With regard to clinical advantages of whole body dynamic Patlak imaging over conventional static scans, parametric images can provide complementary information to standard SUV images, or rather filter information by deleting intravascular contributions to the PET signal, enabling easier detection and classification of small 18F-FDG avid lesions, particularly in high background uptake regions, such as the liver [43, 45]. However, even with the possibility to reduce scan duration to 20 min, including the low dose CT and patient positioning, examination time will increase up to 30 min. LAFOV systems allow standard whole body static scan durations of less than 2 min [36, 46, 47], including patient positioning and CT this could lead to a total examination time of \(\sim\) 10 to 15 min, which is a factor 3 to 2 less with respect to the shortest feasible whole body Patlak acquisition procedure. Based on these findings and the specific aims regarding patient throughput at different PET centres, dynamic whole body Patlak imaging may not be suitable for all patient studies; for diagnostics and staging, a simple static scan would do. However, for select patient groups, additional information to more accurately monitor treatment response may be required, especially when comparing to a baseline scan. In those cases 18F-FDG blood clearance changes may affect SUV based quantification [9, 30, 45, 48, 49].

Limitations

We did not validate the IDIF against the gold standard, arterial sampling for determining the arterial input curve. However, using the AA for the IDIF allowed us to define a large VOI to provide us data with good statistical properties without risk of spill-over from potentially high uptake tissues like the myocardium [28]. Furthermore, the standard Patlak model was used in the current study, assuming an irreversible 2-tissue compartment tracer kinetic model. However, several studies have reported non-negligible 18F-FDG uptake dephosphorylation in some healthy tissue organs as well as in hepatocellular carcinoma [50], causing the standard Patlak model to underestimate Ki [13]; in these cases the generalised Patlak model is recommended for a more accurate model fit [13, 41]. Nonetheless, in [41] it was shown that in healthy tissue organs such as the liver, the R2 of the standard Patlak plot fit fell between 0.85 and 0.95 and an acceptable linear trend was seen. Reversibility of 18F-FDG tracer uptake in lung carcinoma or lymphoma has never been shown, and therefore, we assume the standard irreversible 2-tissue compartment model to be valid to use in the current study.
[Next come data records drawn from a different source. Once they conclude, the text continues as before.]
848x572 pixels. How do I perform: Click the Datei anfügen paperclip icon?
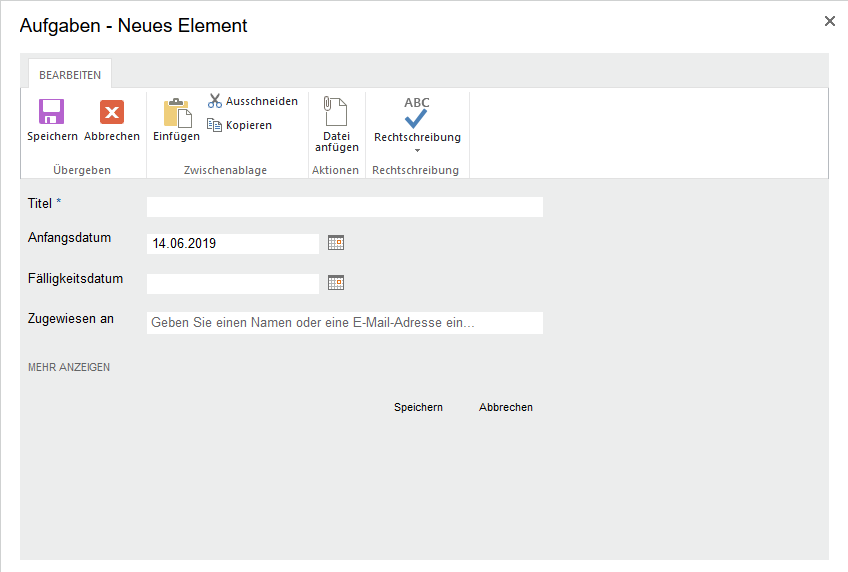[x=336, y=112]
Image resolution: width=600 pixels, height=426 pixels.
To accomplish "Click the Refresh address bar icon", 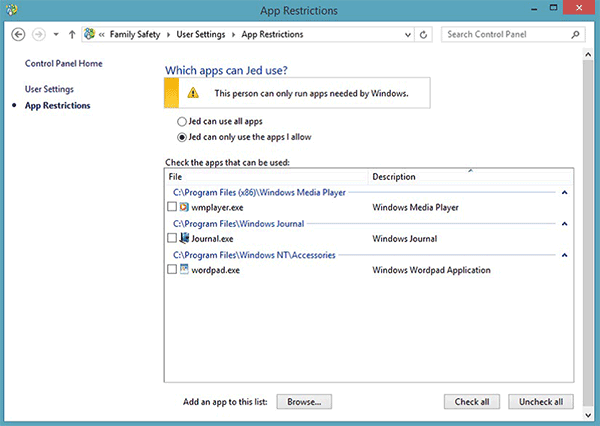I will tap(424, 34).
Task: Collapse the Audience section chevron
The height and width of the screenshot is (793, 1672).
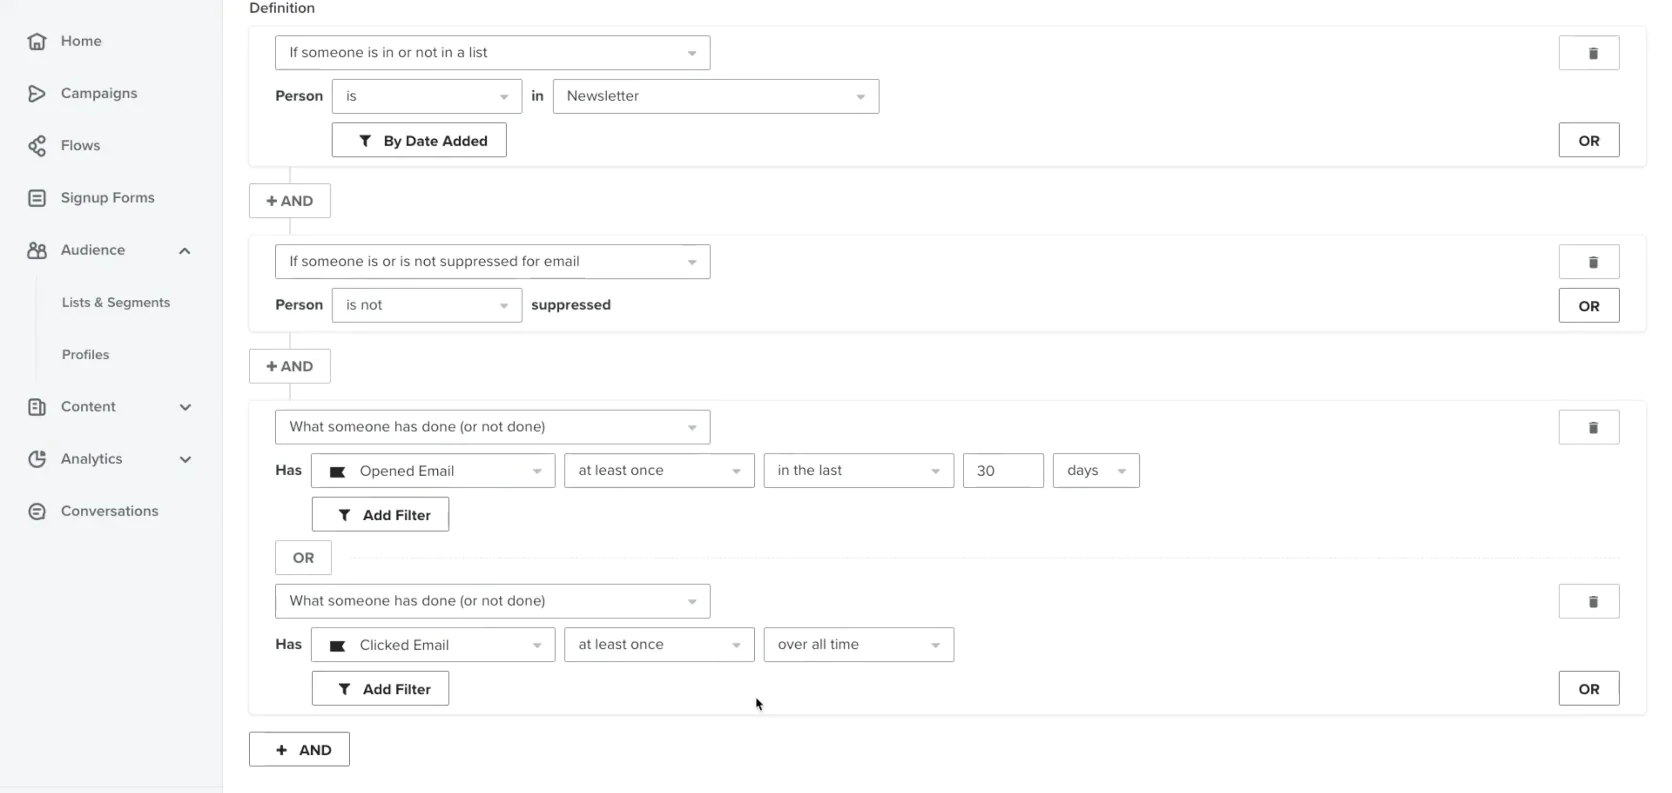Action: point(185,251)
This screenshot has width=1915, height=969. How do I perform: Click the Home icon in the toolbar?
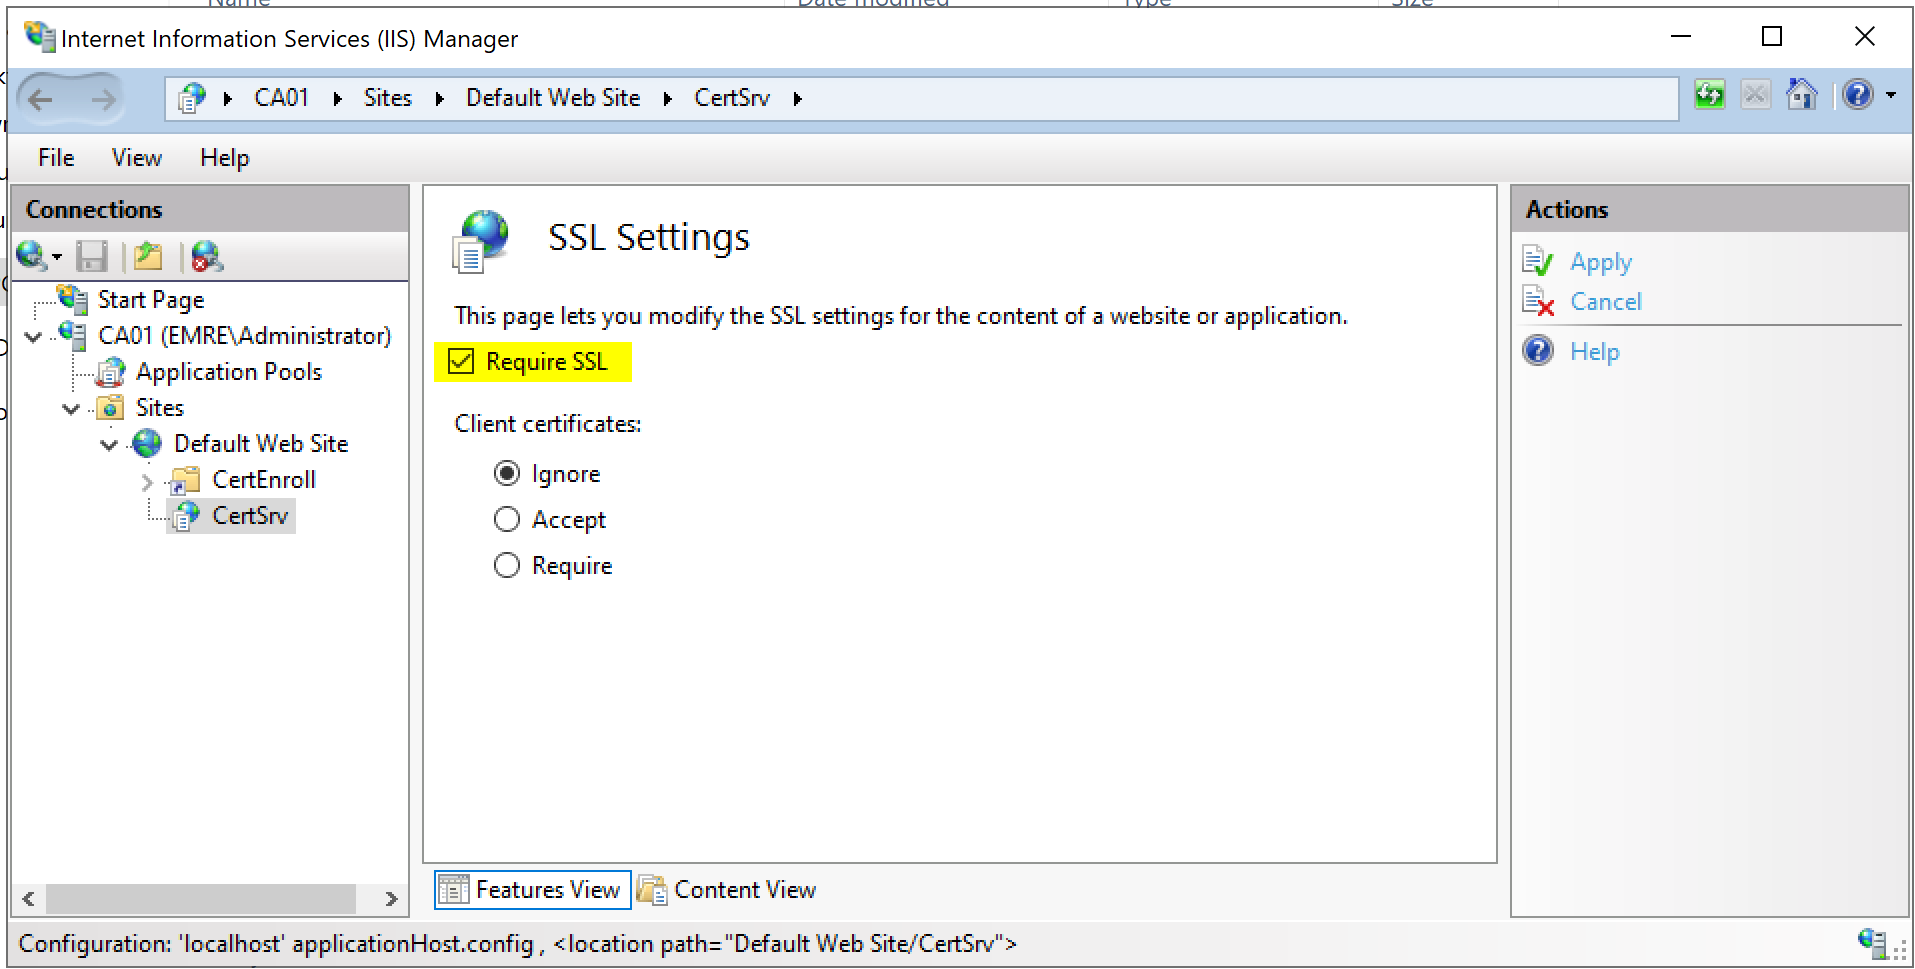point(1801,96)
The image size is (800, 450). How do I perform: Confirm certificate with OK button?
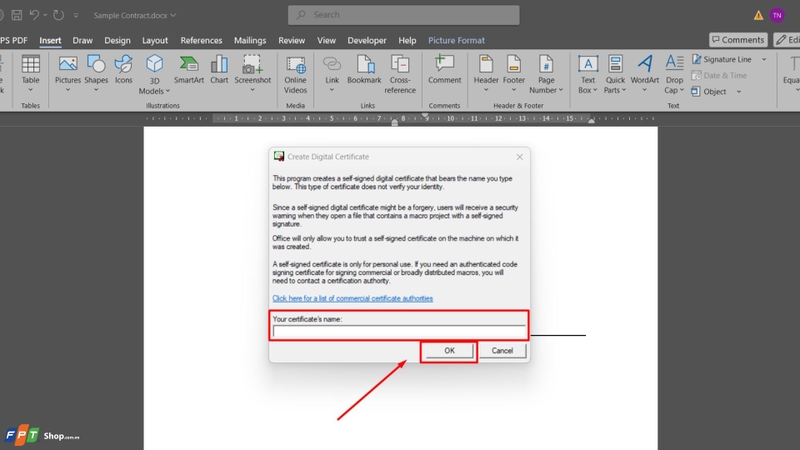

Nonetheless, using the generalised Patlak could have resulted in more accurate results for organs and regions showing reversible kinetics which would be of interest to explore in future whole body dynamic studies.

Conclusion

Our study shows that parametric whole body 18F-FDG Patlak Ki images can be obtained non-invasively (e.g. without the need for blood sampling) using a Vision Quadra PET/CT system. In addition, using a PIF scaled to the IDIF allows for a factor 2 to 3 reduction in scan time, from 65 min to a scan time interval of 30–60 or 40–60 min p.i., without substantial loss of accuracy (7.38% bias at most) and precision (image quality and noise interference).